He’d made a big name for himself in the mid-late 1940s, with his million selling recording of the much-covered ‘Open the Door Richard’ and other classics for (mostly) the Black & White label, but the hits had well and truly dried up by the time that tenor player Jack McVea brought his current group of musicians to Jake Porter’s Combo label in 1954.
Even without hits to help him pull in the crowds, McVea had been working regularly in places a far afield as Alaska and Hawaii. However, when the call came from Porter to come down and cut, he did not require too much persuasion to return to his native Los Angeles in order to see what could be accomplished. Ultimately, things did not go particularly well between the two men – to find out why, you’ll have to buy the CD! – but happily for all fans of small group 1950s R&B, McVea did stick around for long enough to cut sufficient repertoire to fill a whole compact disc, one which Ace is proud to add to our ever-increasing collection of 1950s West Coast R&B collections this month.

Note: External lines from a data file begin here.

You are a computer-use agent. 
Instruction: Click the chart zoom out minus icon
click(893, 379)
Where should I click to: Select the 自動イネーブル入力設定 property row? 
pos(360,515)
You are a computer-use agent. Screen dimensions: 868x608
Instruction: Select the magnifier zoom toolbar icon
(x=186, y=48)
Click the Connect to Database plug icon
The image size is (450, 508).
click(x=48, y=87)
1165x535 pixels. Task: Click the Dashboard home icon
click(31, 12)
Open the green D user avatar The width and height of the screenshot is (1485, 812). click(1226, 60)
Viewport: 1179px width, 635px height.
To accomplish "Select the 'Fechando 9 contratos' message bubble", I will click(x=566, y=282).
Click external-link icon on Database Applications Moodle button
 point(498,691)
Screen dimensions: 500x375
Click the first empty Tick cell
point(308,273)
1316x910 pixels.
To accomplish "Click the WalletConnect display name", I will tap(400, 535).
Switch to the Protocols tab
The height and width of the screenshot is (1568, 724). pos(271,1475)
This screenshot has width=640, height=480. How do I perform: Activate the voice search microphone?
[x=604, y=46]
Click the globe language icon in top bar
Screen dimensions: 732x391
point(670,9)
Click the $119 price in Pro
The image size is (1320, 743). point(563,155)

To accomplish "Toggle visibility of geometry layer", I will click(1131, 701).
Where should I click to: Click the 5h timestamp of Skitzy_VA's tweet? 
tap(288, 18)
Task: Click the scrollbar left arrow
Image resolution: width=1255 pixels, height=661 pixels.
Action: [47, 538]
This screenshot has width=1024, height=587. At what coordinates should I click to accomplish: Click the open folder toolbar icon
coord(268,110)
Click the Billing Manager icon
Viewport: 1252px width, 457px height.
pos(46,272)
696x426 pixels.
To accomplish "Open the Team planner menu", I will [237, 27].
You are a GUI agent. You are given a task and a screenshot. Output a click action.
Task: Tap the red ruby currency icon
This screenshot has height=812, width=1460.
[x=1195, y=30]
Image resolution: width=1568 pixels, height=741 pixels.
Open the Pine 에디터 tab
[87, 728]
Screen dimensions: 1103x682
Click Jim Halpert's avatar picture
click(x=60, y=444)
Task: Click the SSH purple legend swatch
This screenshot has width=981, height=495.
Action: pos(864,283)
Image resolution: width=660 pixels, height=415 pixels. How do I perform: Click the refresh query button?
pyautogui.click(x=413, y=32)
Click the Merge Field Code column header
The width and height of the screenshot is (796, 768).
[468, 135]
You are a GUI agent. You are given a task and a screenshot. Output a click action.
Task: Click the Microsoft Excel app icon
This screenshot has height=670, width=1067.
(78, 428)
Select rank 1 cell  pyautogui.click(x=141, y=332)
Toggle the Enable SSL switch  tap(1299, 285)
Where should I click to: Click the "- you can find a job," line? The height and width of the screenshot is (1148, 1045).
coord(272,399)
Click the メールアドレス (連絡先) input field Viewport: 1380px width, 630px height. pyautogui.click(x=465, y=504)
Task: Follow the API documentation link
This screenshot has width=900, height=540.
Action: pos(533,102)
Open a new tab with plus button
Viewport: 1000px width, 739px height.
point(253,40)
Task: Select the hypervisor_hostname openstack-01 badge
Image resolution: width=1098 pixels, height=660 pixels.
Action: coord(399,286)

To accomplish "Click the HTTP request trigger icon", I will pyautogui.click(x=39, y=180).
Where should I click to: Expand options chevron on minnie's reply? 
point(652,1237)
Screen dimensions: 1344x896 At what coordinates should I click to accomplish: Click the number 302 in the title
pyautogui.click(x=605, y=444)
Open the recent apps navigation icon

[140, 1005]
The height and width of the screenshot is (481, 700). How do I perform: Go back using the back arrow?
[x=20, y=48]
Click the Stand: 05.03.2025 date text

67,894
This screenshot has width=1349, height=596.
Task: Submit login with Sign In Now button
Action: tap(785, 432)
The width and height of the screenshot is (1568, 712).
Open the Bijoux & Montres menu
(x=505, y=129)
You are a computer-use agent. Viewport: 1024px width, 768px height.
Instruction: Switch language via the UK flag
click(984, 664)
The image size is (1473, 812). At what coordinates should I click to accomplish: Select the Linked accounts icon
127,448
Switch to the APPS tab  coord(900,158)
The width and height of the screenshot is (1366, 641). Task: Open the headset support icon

McVea’s Combo recordings were more or less his last recordings, period. (Happily he did not die in obscurity but, rather, in well-earned retirement after working almost 30 years as a clarinetist in a strolling trio at Disneyland in Anaheim). “Fortissimo” collects up at least one version of almost every track released on Combo with Jack’s name under the title – the only exceptions being both sides of the single ‘Fish Man’/’I Owe Everybody’, which are essentially solo vehicles for his pal and long time guitarist Gene Phillips. These both appear at least once already on Ace CD, and there are no further alternate takes in the Combo tape inventory, so I opted to omit the tracks on this occasion.
Speaking of alternates, several of the masters of Jack’s Combo 45s have, of course, been reissued on CD by Ace in the past. Wherever alternates exist on such masters I have chosen to use them instead, in an effort to minimize duplication for the long time Ace collector. The alternates that have been used are by no means inferior to the masters and, because Jack never played solos the same way twice, many of them offer a welcoming fresh look at a familiar piece of material.
As well as being heavy on the booting sax-led instrumentals that one would naturally expect, “Fortissimo” also throws the spotlight on the many talented singers who featured with the McVea band in the early-mid 1950s, notably Christine Chatman, Jack’s wife Louise Beatty, his drummer Rudy Pitts and Al Smith, later to find a more substantial fame as 60s bluesman Al King. Between them, they paint a vivid picture of what Los Angeles nightlife must have been like for the local black community in the years immediately preceding rock ‘n’ roll.
If you hear any noise, it’s just Jack and the boys (and girls, of course) – playing “Fortissimo”!